Real-time kinetics of uptake and phagosomal acidification using pHrodo labelled zymosan bioparticles. (A) Representative flow plots of the gating strategy. Gates were applied to the cells treated with the actin polymerization inhibitor, Cytochalasin D (CytoD), as negative controls. (B) MFI of zymosan in CytoD treated (rectangle) or untreated (circles) BMDC (blue), GMDC (red) and BMMΦ (green) on days 2, 4, 6 and 8 of culture by flow cytometry. Data represents the median (± range). From each bird (n=6), BMDC, GMDC and BMMΦ were generated. Data represents two independent experiments (n=3 per experiment, open & closed circles). (C–F) Real time kinetics of BMDC, GMDC and BMMΦ phagosomal acidification 15 min, and at every hour up to 18 h post-treatment with zymosan bioparticles. Data are represented as mean ( ± SD) of three biological replicates normalized to background fluorescence of cells treated with CytoD.

Figure 6

BMDC and GMDC produce high NO levels post-LPS treatment.
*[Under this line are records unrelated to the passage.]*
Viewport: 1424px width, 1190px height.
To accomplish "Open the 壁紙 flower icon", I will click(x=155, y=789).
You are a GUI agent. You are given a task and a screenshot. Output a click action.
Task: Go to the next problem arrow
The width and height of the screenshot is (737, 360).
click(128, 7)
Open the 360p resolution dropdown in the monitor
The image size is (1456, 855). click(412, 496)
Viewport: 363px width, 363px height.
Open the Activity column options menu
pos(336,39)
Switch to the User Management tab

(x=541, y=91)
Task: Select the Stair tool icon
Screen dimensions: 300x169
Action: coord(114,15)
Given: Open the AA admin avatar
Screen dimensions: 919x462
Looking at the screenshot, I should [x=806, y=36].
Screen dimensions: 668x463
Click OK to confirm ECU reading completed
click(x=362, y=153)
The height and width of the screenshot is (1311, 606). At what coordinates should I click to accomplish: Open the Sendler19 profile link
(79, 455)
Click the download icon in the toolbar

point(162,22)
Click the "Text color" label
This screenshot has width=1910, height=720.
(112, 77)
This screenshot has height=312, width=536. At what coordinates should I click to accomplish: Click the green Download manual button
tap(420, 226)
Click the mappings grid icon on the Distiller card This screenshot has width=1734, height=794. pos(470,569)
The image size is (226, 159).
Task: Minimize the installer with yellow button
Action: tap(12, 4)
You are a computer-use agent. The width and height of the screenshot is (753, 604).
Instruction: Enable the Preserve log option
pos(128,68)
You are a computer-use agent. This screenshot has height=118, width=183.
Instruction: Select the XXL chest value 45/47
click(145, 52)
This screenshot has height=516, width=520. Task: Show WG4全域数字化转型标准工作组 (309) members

BM cultures were stimulated on days 2, 4, 6 and 8 with LPS from E. coli (circles) or untreated (Mock, rectangles). NO levels in cell supernatant were analyzed 48 h post-treatment using Griess reaction. Data represents the median (± range). From each bird (n=6), BMDC, GMDC and BMMΦ were generated. Data represents two independent experiments (n=3 per experiment, open & closed circles). Significant differences between the cultures on the day of stimulation are indicated by * p<0.05 and ****p<0.001.

Figure 7

Chicken bone marrow cultures are enriched for monocyte/macrophages related gene signatures. (A) PCA of global gene expression profiles of BM cultures on days 2, 4, 6 and 8 of culture. Heat maps of gene expression levels of (B) core macrophage genes; (C) monocyte/macrophages related genes; (D) myeloid effector/receptor genes and lineage related transcription factors in BMDC, GMDC and BMMΦ at days 2, 4, 6 and 8 of culture. Heat maps are represented as the median of Log10 transformed Fragments Per Kilobase of transcript per Million mapped reads (FPKM) values from three independent biological replicates on each day from each culture. High reads shown in red and low reads in green.

Figure 8

Chicken BM cultures are not enriched for DC related transcripts. Heat maps of gene expression levels of (A) pDC; (B) cDC and (C) core DC markers. Heat maps are represented as the median of Log10 transformed Fragments Per Kilobase of transcript per Million mapped reads (FPKM) values from three independent biological replicates on each day from each culture. High reads shown in red and low reads in green.

Figure 9

Gene-gene network graphs. (A) Sample-sample network graph. The graph is colored based on experimental groups and shows 3 clusters (A–C) comprised of 11 separate clusters (1-11). Each sphere (node) represents a gene, and lines between them (edges) show Pearson correlations between them of ≥0.95. Primary separation of samples is based on culture type. (B) Gene-gene network graphs demonstrating the expression pattern of the genes within the 11 clusters (1-11). The culture type and day of culture are denoted by the key at the base of the figure and used under each graph.